= PROBLEM TO WORK ON =
Go through the lines below and copy each one that holds the string "image".

Saved entries:
● ● ● ●

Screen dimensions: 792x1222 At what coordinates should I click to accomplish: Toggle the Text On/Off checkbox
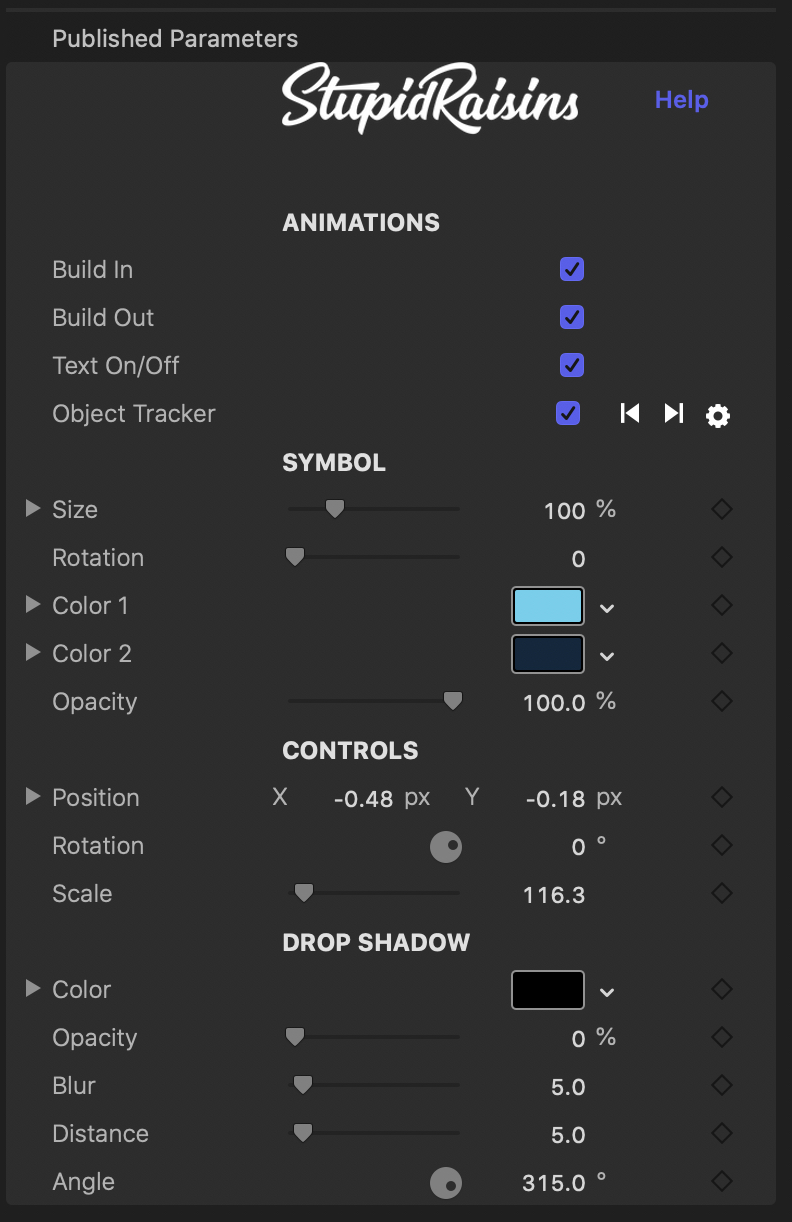click(x=571, y=365)
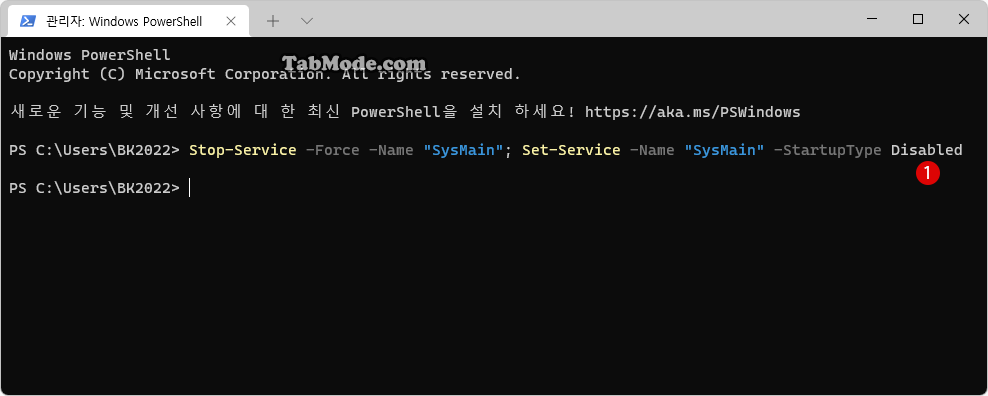Minimize the terminal window
Viewport: 988px width, 396px height.
tap(872, 20)
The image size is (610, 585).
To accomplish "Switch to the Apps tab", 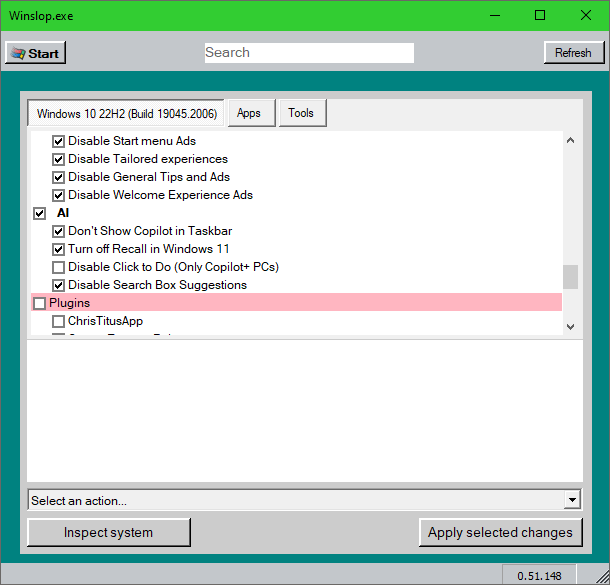I will pos(249,113).
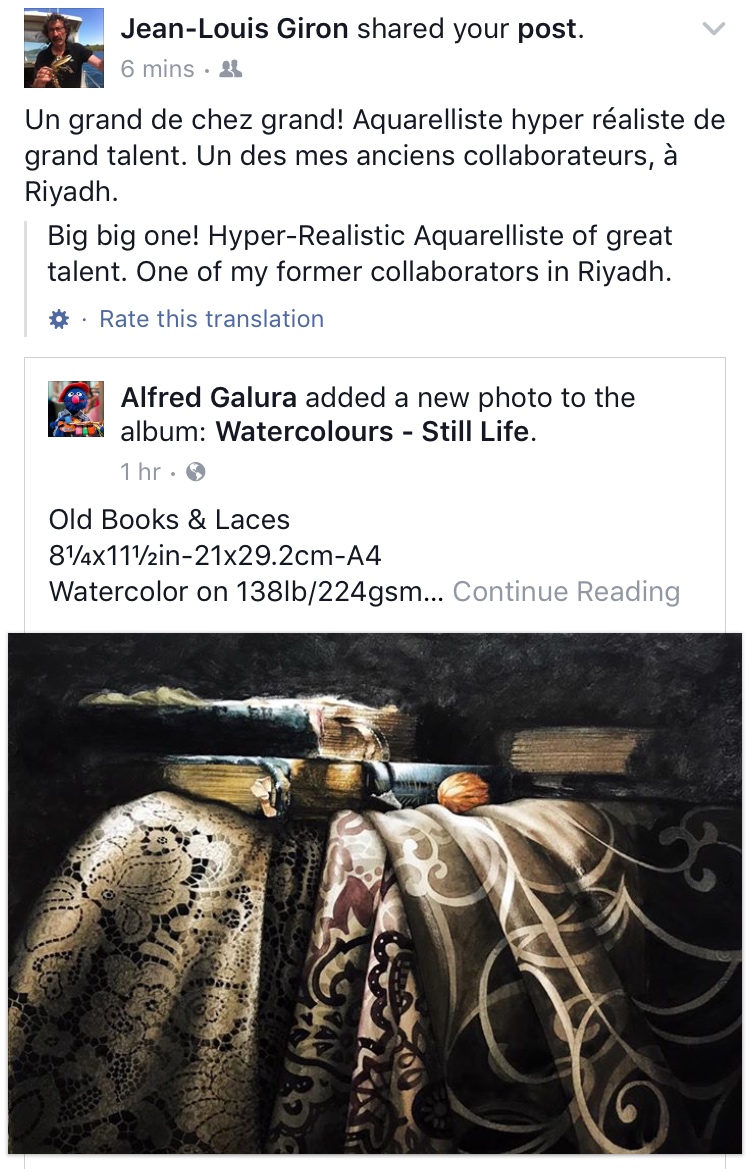Open Alfred Galura's avatar thumbnail
The width and height of the screenshot is (750, 1169).
pos(75,409)
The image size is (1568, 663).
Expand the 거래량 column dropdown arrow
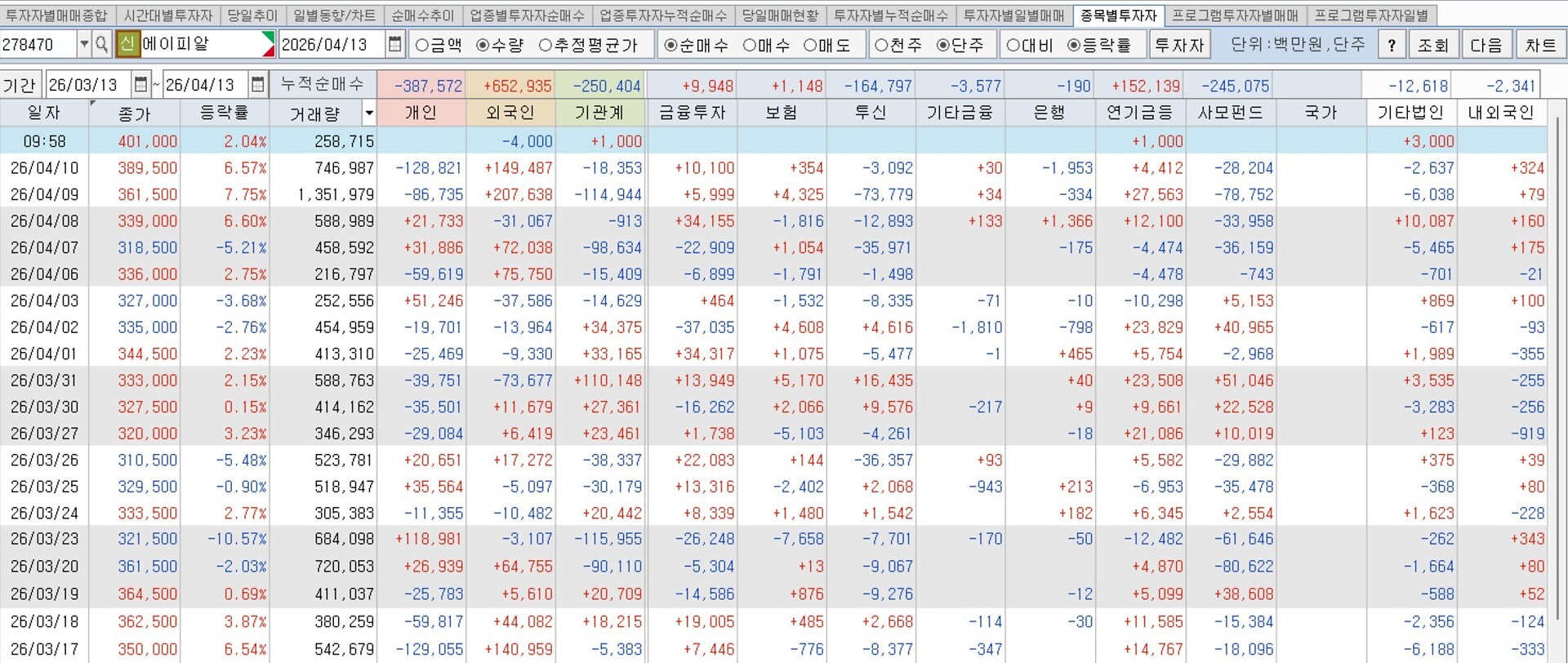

● ● ● ●

= EXPECTED OUTPUT =
The image size is (610, 585).
The image size is (1568, 663).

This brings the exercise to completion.